Opinion
57690.
SUBMITTED APRIL 5, 1979.
DECIDED MAY 14, 1979.
Foreign judgment; child support. Decatur Superior Court. Before Judge Cato.
James M. Pace, Jr., for appellants.
Hodges Erwin, William A. Erwin, for appellee.
This is a suit to domesticate a Florida judgment. The plaintiff's motion for summary judgment was granted. The defendant has appealed. The following facts are not in conflict. The plaintiff and defendant, in February, 1961, were divorced by the Circuit Court of Collier County, Florida, a court which had jurisdiction over the subject matter and the parties. The docket number of the case was No. 1255. The final judgment ordered defendant to pay child support and medical expense for his minor children. In November, 1968, defendant moved to Georgia and resided initially in Miller County for a period of time and thereafter has continually resided in Decatur County.

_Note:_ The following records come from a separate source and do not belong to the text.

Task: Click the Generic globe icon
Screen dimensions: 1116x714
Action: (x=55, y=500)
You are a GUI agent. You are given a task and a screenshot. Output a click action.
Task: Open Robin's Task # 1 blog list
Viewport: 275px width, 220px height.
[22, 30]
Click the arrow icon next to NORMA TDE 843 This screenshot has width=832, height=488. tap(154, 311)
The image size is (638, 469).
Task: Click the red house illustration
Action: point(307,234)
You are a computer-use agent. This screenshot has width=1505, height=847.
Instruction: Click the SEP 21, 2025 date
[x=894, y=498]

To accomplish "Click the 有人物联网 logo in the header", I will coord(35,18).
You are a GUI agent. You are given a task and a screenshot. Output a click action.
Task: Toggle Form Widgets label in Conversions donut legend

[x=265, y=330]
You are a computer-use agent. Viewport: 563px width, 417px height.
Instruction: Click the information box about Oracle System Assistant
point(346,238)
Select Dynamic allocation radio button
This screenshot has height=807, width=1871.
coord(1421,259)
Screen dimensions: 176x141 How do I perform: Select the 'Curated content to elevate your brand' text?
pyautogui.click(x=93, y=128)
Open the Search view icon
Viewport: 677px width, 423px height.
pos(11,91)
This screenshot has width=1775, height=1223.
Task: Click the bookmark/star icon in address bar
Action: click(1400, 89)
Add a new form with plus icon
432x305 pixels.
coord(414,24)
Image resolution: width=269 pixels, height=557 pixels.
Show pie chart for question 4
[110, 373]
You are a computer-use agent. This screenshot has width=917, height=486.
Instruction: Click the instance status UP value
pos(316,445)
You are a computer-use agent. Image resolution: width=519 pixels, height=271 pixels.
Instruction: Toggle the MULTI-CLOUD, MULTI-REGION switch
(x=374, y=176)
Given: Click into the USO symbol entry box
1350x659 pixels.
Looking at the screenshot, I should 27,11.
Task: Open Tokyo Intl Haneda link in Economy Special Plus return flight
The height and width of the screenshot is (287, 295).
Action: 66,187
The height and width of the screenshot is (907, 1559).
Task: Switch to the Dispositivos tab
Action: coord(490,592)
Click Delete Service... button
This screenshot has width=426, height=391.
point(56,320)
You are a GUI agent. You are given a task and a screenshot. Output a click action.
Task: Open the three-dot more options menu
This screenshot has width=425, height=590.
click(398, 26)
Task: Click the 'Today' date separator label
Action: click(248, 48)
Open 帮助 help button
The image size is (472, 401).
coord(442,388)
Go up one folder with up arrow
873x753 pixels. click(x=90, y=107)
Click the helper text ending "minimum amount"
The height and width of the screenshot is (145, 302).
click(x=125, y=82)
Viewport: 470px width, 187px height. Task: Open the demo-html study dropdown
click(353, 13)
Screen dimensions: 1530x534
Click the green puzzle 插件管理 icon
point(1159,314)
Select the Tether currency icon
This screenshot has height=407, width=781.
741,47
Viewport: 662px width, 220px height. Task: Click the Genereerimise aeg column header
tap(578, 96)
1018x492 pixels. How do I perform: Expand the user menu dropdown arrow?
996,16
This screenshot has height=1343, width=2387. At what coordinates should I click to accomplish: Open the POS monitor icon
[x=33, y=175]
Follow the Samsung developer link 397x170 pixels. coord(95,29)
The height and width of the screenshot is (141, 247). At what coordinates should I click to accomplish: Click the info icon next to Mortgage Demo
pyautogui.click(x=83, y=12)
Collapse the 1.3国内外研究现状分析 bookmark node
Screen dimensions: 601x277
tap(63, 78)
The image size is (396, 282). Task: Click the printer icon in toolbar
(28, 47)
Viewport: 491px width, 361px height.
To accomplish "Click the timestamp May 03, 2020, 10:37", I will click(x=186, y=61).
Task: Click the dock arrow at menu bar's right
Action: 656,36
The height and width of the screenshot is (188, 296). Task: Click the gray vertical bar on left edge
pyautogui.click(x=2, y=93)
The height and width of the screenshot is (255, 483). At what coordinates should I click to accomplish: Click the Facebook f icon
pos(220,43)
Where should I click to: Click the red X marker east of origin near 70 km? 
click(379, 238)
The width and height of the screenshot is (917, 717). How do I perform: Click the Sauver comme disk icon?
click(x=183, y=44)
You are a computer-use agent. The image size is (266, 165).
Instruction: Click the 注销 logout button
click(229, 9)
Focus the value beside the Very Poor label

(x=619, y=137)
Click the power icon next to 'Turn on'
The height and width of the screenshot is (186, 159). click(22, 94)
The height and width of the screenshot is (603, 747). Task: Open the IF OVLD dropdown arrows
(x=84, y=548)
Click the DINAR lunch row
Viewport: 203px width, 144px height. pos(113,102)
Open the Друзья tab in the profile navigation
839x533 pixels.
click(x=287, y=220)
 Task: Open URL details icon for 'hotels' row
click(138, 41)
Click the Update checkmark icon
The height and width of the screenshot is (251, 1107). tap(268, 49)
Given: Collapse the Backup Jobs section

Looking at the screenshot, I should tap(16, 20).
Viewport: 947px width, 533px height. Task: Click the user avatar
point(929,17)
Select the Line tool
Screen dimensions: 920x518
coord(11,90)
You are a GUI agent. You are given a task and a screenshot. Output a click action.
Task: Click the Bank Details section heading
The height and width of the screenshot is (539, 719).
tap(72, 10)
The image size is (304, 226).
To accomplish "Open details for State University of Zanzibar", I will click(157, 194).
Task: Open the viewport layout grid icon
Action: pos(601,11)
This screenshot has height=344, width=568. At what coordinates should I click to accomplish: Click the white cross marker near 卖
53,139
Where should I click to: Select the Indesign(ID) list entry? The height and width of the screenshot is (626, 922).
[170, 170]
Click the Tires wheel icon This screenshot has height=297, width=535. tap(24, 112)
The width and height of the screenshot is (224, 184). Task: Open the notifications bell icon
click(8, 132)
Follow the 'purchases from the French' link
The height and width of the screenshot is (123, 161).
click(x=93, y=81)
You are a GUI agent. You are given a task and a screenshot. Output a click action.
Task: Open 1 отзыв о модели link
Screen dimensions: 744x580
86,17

On April 25, 1978, plaintiff filed a motion for contempt against defendant alleging the failure of defendant to pay child support and medical expense in the Circuit Court of Collier County. A hearing on the motion was scheduled for July 17, 1978. Defendant was personally served on May 2, 1978, in Decatur County, Georgia, with a copy of plaintiff's motion. Defendant did not appear in the Florida court. A judgment reflecting the original docket number, 1255, was entered on July 17, 1978, against defendant for $29,338.00 as arrearage in child support and medical expenses. On August 7, 1978, the present suit was filed in the Superior Court of Decatur County, Georgia. The defendant asserted as a defense a lack of personal jurisdiction of the Florida court, which he asserts rendered the July 17, 1978 judgment void. Held:
The courts of this state are required by the United States Constitution to give full faith and credit to the judgment of a sister state. Code § 1-401. A judgment in one state is conclusive upon the merits in every other state, but only if the court of the first state had jurisdiction. Williams v. North Carolina, 325 U.S. 226, 229 ( 65 SC 1092, 89 LE 1577). Georgia is authorized to make inquiry into the question of jurisdiction over the defendant before the 1978 Florida judgment would be entitled to full faith and credit. Gordon v. Gordon, 237 Ga. 171 (1) ( 227 S.E.2d 53). The defendant has argued strenuously in his brief that the Florida court did not acquire jurisdiction over his person with respect to the 1978 judgment. This contention perhaps would be correct if this subsequent motion for judgment was a new and original action. In that event, we agree with defendant that personal jurisdiction over defendant would have to have been acquired under the Florida Long Arm Statute. See Whitaker v. Whitaker, 237 Ga. 895 ( 230 S.E.2d 486). However, under the authority of the holding in Albert v. Albert, 86 Ga. App. 560 ( 71 S.E.2d 904), the correct posture of this case is that the proceeding in 1978 in the Florida court was merely a continuation of the original divorce proceeding over which the court had personal jurisdiction of defendant authorizing the in personam judgment for child support. The Florida court retained personal jurisdiction to enforce the child support and medical expense portion of the original divorce decree. No Florida law on this concept of continuing jurisdiction has been offered by defendant and it will be presumed that the Florida law is the same as the law of Georgia. Glover v. Sink, 230 Ga. 81 ( 195 S.E.2d 443). Therefore, the Albert holding, supra, controls. The trial court correctly granted summary judgment to plaintiff.
Judgment affirmed. Quillian, P. J., and Smith, J., concur.